ACTIVITY
Please set the lines down again exactly, from the top of the entries through the line that contains "This screenshot has width=1348, height=655.".

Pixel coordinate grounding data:
——

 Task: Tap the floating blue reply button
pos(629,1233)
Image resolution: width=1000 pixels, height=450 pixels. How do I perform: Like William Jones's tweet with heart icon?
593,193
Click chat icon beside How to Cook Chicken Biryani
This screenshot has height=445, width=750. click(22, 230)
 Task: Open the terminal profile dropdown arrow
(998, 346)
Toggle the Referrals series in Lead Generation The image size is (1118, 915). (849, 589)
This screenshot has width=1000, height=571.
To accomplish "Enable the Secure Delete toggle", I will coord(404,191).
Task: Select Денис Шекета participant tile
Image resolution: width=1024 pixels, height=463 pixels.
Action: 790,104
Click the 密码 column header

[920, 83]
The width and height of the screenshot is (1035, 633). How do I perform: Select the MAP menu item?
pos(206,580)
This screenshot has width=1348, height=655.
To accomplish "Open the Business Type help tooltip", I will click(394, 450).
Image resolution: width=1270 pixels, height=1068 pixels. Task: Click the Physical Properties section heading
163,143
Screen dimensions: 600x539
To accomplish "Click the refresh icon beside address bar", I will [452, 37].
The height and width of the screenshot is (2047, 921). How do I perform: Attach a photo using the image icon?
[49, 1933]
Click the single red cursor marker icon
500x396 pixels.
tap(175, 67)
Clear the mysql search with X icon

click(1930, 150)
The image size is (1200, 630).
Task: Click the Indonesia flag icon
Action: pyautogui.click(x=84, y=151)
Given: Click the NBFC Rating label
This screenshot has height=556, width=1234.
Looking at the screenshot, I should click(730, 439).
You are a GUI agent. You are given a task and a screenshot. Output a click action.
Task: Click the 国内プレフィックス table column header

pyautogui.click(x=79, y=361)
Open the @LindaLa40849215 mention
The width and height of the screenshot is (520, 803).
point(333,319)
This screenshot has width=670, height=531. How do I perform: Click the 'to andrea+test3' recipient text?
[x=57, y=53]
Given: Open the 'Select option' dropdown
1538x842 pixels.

——

RESULT FOR THIS TASK
 Task: Tap the floating blue reply button
pos(629,1233)
Image resolution: width=1000 pixels, height=450 pixels. How do I perform: Like William Jones's tweet with heart icon?
593,193
Click chat icon beside How to Cook Chicken Biryani
This screenshot has height=445, width=750. click(22, 230)
 Task: Open the terminal profile dropdown arrow
(998, 346)
Toggle the Referrals series in Lead Generation The image size is (1118, 915). (849, 589)
This screenshot has width=1000, height=571.
To accomplish "Enable the Secure Delete toggle", I will coord(404,191).
Task: Select Денис Шекета participant tile
Image resolution: width=1024 pixels, height=463 pixels.
Action: 790,104
Click the 密码 column header

[920, 83]
The width and height of the screenshot is (1035, 633). How do I perform: Select the MAP menu item?
pos(206,580)
This screenshot has width=1348, height=655.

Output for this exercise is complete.